Dog-eared, yellowed and musty, the family photo album has always been a great one for nostalgia trips. But it may soon be on its way to oblivion
Seventeen-year-old Niladri Sen, a first-year engineering student in Pune, likes leafing through the photo albums that store the many moments of his parents’ lives. But he cannot recollect having ever gone through the drill of taking, sorting out and pasting his photographs on an album. For Niladri, everything to do with a photograph involves uploading, downloading and saving on his computer desktop. “The photo albums I touch are on my iPhone,” he says.
At the other end of the town, veteran photographer Suhas Asnikar peers at some crinkled pictures as he turns the black pages of an old album. “This is how it was in the old days. Photography was not just an expensive profession but like painting and drawing, an art form.
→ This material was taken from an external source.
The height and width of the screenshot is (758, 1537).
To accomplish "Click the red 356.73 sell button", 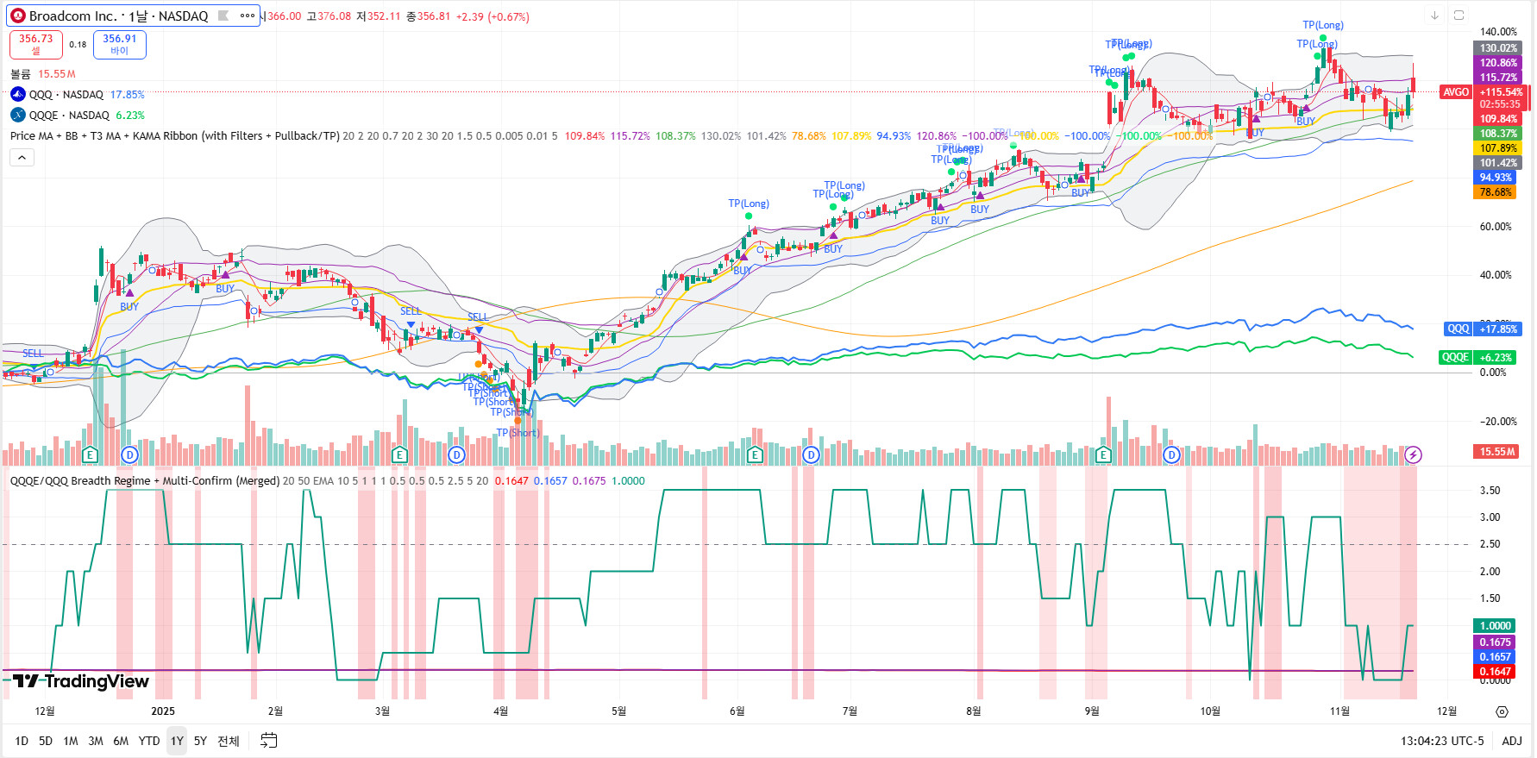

Snapping a roll into a camera, carefully adjusting the settings, developing a film, printing and then finally sliding it in place in one of these albums was like painting a masterpiece. It took time and the results etched memories in the hearts of the people,” he says.
Two different snapshots to the way we look back at our memories. Bimal Mukherjee, a photographer from Jadavpur, Kolkata, feels it is only natural that this change would set in. “True, I miss the Kodachrome rolls, the old-world SLR cameras, the heavy cumbersome equipment and also the old albums, but it’s not that bad. When the world moved from the old photographic plate cameras to the Kodachrome roll films, everyone thought it was the definitive answer to the photography needs of people. But with the revolution of cameras and photo editing software, the rolls are passé. So we need to learn to move on.”
The art of preservation of photographs has also seen a sea change. From the heavy cumbersome albums where you edged the pictures into corners to the light slip-in ones to the current digital frames—the transformation is there for all to see.